_PROBLEM TO SOLVE_
Apart from the images, every record below must be given again without alteration.

_MATERIAL TO PROCESS_
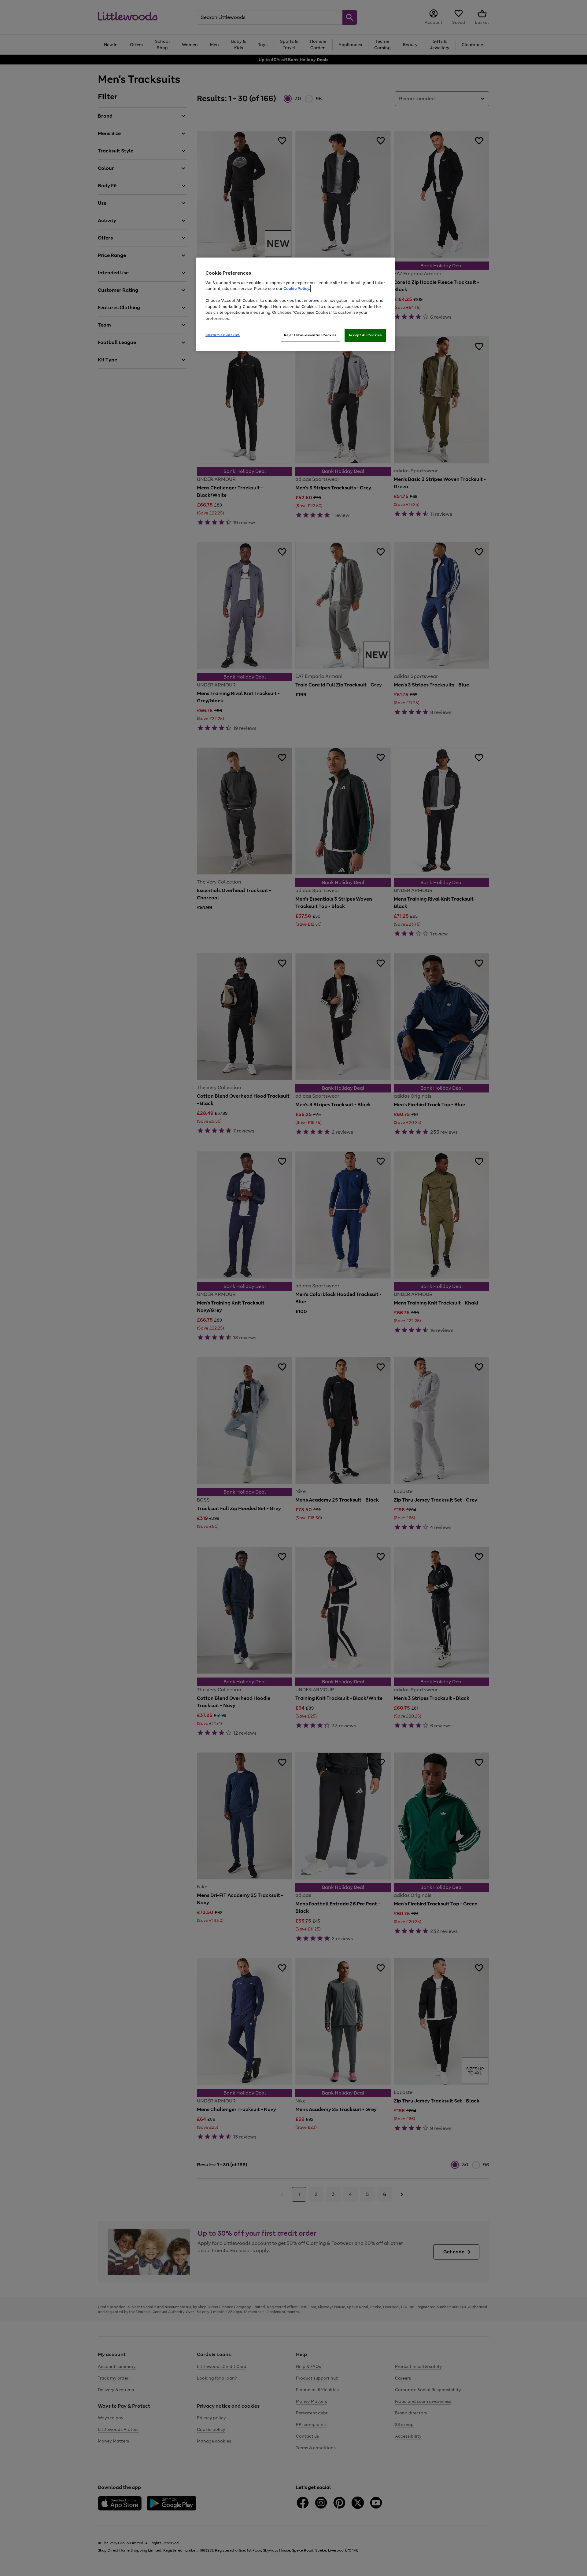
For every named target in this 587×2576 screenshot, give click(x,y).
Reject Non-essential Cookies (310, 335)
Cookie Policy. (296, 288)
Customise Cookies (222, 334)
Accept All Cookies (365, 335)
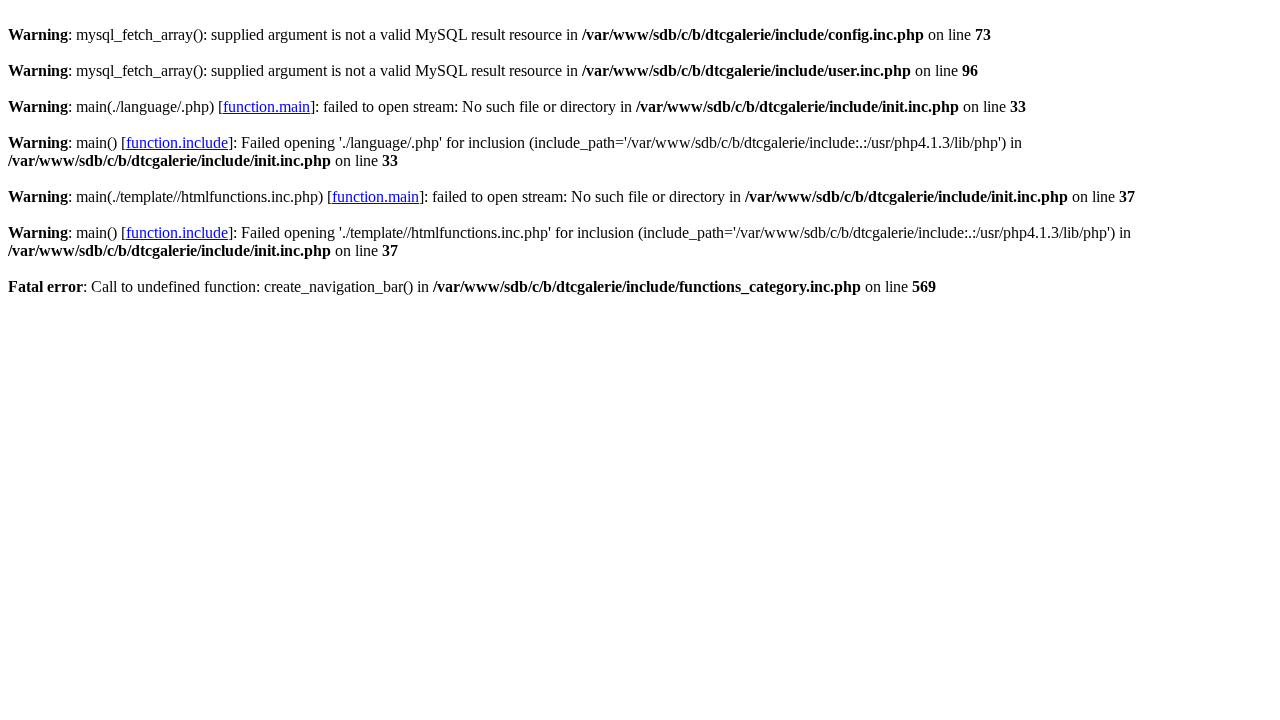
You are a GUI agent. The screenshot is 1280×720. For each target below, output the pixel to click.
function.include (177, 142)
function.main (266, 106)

_EXERCISE RESPONSE_
For every named target in this 587×2576 screenshot, give click(x,y).
Reject Non-essential Cookies (310, 335)
Cookie Policy. (296, 288)
Customise Cookies (222, 334)
Accept All Cookies (365, 335)
You are a GUI agent. The screenshot is 1280×720. For each target below, output the pixel to click.
function.include (177, 142)
function.main (266, 106)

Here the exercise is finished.